In 1948, my Grandmother packed up her children, and left her beautiful home in Michigan, to join her husband in Alaska where he had moved his dental practice.
She moved from this:
Her youngest child was 7 months old.
This wasn’t just a house in Alaska. This was a house in an area that was, at the time, the middle of nowhere, Alaska. My grandfather commuted to work in Anchorage by airplane.
Of course, they needed to embiggen the house a bit to accommodate all those kids
And Grandma made sure their newly enlarged home was lovely. Just because they were in the middle of nowhere, Alaska, didn’t mean they were going to live like country bumpkins. Grandma had standards.
This was dinner.
And after dinner
Notice Grandpa’s commuter plane out the left window…
Sure they had chores, a fully operational farm, in fact. But those boys mucked out the pig pen in jeans that were ironed.
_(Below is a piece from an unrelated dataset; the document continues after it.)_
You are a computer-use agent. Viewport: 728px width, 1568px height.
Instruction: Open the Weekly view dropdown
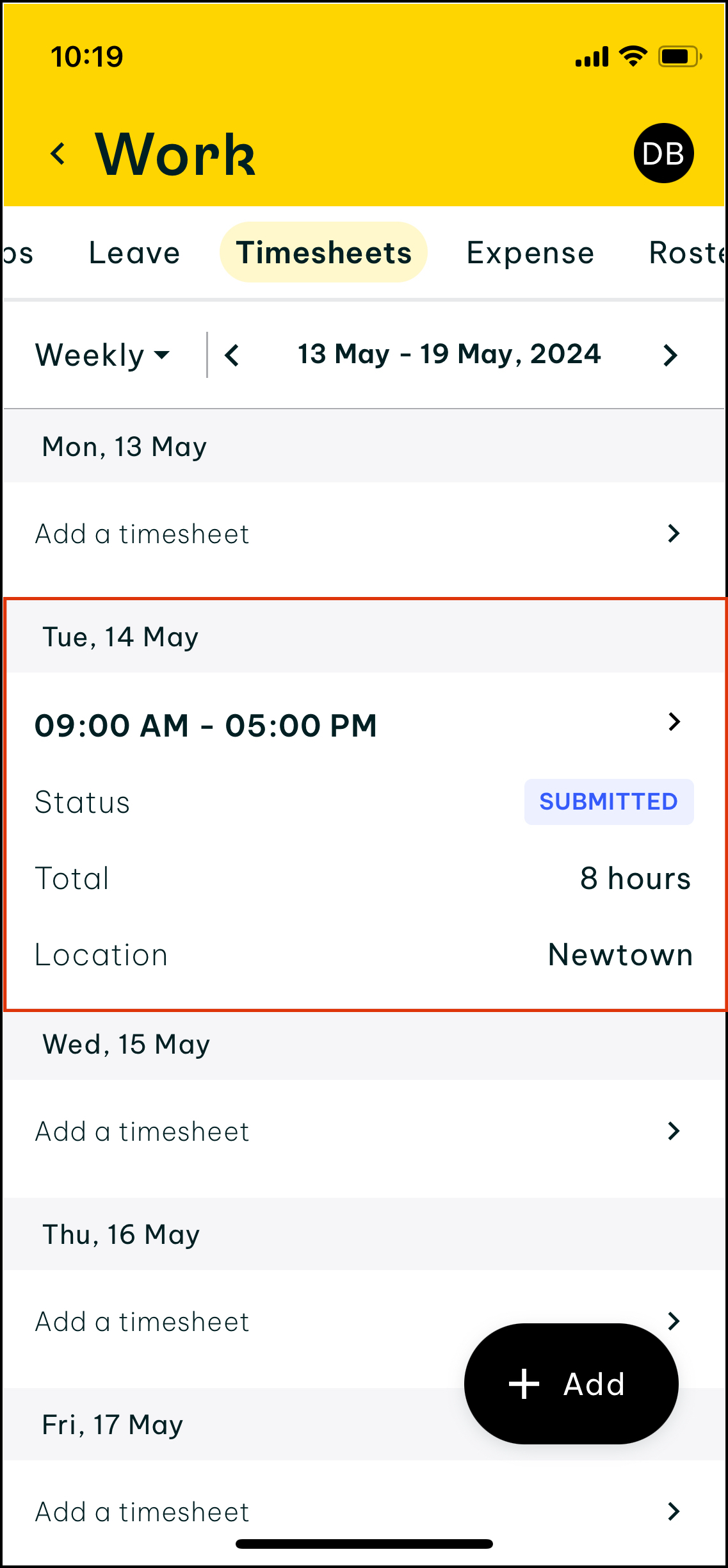102,355
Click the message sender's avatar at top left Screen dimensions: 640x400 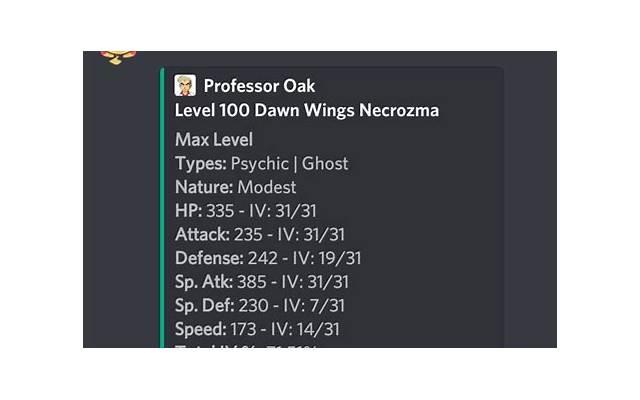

Years later I came to live with Grandma and Grandpa, on my own at first so I could attend the local kindergarten, my parents and brothers joined us later. This is the house that comes to mind when I think of my childhood. I think of the wind that blew right through those walls bringing with them the glacial silt from not one, but two nearby glaciers. We dusted every single day. And every week we baked bread, with wheat we ground ourselves in a heavy, loud, wood and metal flour making contraption. Then when the loaves came out of the oven, she’d cut me a thick slice, still steaming, slather it with homemade butter from our cow, and then sprinkle a little brown sugar on top. Heaven.
I think of myself as being busy now, but truly, Grandma got some work done.
Grandma lived to be 99 years old, and she was beautifully pulled together every time I saw her.
Oh, my, I’m glad Grandma can’t see my home right now. I’ve fallen a bit short of her standards.